> Activity
Can you pull out each line of the data below that includes the word "agent"?
Input data Start Marker
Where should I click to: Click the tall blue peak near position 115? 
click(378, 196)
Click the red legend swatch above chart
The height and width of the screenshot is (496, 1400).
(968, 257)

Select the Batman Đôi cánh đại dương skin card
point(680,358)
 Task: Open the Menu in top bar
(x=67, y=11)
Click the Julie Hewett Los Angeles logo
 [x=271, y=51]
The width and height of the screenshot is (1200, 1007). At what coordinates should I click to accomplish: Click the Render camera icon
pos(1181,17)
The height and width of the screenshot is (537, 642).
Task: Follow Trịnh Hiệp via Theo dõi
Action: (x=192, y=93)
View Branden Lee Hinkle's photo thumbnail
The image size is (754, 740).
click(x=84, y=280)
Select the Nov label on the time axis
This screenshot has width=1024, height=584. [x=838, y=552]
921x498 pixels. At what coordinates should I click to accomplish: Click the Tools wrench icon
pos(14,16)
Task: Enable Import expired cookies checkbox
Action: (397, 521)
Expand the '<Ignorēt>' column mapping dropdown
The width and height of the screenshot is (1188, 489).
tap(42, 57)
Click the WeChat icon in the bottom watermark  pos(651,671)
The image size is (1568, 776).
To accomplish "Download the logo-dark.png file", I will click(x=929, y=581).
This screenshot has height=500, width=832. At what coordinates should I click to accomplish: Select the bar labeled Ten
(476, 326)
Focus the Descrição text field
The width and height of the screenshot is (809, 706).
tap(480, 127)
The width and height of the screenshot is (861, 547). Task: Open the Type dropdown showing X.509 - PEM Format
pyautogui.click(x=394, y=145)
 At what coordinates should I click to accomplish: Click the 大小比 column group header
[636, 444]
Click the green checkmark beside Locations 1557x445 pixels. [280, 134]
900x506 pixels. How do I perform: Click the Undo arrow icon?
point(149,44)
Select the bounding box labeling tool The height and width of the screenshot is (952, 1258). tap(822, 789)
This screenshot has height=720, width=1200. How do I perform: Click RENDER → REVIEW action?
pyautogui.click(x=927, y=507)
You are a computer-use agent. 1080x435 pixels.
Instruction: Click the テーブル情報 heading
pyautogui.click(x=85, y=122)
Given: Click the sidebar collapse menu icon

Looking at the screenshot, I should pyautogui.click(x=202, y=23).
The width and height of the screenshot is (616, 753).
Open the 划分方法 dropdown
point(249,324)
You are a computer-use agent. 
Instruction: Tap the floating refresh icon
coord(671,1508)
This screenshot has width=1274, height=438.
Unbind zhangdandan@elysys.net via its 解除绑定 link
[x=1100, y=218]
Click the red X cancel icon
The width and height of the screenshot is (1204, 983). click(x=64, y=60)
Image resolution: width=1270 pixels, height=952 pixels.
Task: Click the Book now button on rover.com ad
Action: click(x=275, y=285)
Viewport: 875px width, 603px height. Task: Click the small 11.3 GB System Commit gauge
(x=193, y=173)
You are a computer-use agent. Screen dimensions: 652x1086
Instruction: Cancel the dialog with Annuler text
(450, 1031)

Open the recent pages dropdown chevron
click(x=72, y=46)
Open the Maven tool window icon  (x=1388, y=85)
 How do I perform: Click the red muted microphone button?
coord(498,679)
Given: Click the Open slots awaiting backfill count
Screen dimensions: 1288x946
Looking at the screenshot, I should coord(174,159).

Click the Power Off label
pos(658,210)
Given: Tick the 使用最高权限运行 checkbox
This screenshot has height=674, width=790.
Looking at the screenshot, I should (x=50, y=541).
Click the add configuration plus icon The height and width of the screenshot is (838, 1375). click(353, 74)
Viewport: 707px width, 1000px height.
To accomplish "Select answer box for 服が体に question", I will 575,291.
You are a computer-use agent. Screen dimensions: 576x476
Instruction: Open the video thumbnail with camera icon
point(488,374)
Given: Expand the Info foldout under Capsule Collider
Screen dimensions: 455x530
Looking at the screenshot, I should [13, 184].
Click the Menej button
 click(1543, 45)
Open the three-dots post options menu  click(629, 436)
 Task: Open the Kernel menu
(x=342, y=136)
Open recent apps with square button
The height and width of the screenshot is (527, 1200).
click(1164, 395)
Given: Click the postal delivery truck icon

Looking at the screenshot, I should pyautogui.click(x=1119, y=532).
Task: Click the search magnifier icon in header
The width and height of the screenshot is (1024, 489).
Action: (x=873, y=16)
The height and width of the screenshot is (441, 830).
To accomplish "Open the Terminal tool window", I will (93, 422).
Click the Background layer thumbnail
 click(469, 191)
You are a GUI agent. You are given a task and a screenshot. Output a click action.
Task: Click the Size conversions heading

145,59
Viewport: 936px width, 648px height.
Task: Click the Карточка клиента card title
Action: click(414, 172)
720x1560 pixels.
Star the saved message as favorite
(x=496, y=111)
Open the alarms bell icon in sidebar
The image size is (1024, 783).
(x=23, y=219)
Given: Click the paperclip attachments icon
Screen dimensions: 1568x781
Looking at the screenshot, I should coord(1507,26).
Input data End Marker
> Reply
You are a computer-use agent. 1080x435 pixels.
You are a computer-use agent. 
You are a computer-use agent. Screen dimensions: 652x1086
You are a computer-use agent. Screen dimensions: 576x476
You are a GUI agent. You are given a task and a screenshot. Output a click action.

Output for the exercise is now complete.